今シーズンのF1マシンのトレンドは、狭く低くコンパクトなサイドポッドだ。そのトレンドリーダーがフェラーリSF71H。サイドポッドの幅は極めて細く、エントリーダクトの開口部も前面投影面積はいたって小さい。
フェラーリSF71Hはおまけにポッド自体を後方に思い切り下げていて、フロアフロントとバージボードエリアに徹底した開発が加えられていた。
さらにポッド前端のスラット型ウイングは、エントリーダクトの後部開口部にかかる部分が開口部の内部に入り込むような曲面を持ち、上面空気流を後部エントリーダクトに引き込んでいる(この受け口型エントリーダクトは内部で正面からの空気流を受ける前部と、スラットによって上方から空気流を引き込む後部に別れている)。

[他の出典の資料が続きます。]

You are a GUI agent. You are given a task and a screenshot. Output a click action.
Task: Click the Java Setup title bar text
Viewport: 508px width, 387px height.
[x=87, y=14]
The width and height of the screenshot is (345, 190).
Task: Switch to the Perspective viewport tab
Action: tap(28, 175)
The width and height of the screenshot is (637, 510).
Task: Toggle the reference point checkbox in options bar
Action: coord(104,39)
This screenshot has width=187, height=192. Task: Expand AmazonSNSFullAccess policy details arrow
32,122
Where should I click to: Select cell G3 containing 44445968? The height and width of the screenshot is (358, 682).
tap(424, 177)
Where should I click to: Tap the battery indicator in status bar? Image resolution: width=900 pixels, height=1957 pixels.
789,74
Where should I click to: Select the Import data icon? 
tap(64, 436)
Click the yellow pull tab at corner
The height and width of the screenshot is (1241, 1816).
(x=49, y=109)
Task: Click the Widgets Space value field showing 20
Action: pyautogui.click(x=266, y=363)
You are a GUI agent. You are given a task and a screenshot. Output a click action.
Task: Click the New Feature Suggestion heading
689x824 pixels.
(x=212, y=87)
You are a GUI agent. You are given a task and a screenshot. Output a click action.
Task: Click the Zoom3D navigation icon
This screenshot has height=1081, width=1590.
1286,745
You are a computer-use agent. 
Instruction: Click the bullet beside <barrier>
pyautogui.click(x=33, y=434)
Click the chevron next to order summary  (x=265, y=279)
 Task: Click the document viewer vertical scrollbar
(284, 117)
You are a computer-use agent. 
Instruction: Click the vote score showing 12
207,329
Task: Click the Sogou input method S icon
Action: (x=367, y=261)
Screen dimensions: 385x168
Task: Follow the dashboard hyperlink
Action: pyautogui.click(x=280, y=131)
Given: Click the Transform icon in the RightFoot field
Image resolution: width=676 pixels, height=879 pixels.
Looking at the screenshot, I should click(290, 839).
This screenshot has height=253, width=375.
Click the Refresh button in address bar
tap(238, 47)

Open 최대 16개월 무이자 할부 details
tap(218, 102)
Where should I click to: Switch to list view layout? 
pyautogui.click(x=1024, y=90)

また、フロアエッジに縦にマウントされているボーダウイング(ポッドウイングとかチキンウイング等と言われているものだ)とスラット型ウイングは一体化されているが、その中にカールした小型のディフレクターが大小複数見える。
これはポッドが狭過ぎて、エントリーダクトの開口部下部に位置しているサイドインパクト用のクラッシャブルストラクチャーが外に突き出してしまうので、この突き出た部分を利用してフェアリング兼小型ディフレクターとしてポッド先端エッジで発生する境界層の剥離と渦流の生成を制御している。
サイドポッドの後退はフェラーリが始めたトレンドで、ドラッグの減少、強いてはエアロ効率の向上に大きく役立つ手法だ。今シーズンはこのフェラーリの手法を取り入れ、多くのチームがポッド位置を後方に下げてきている。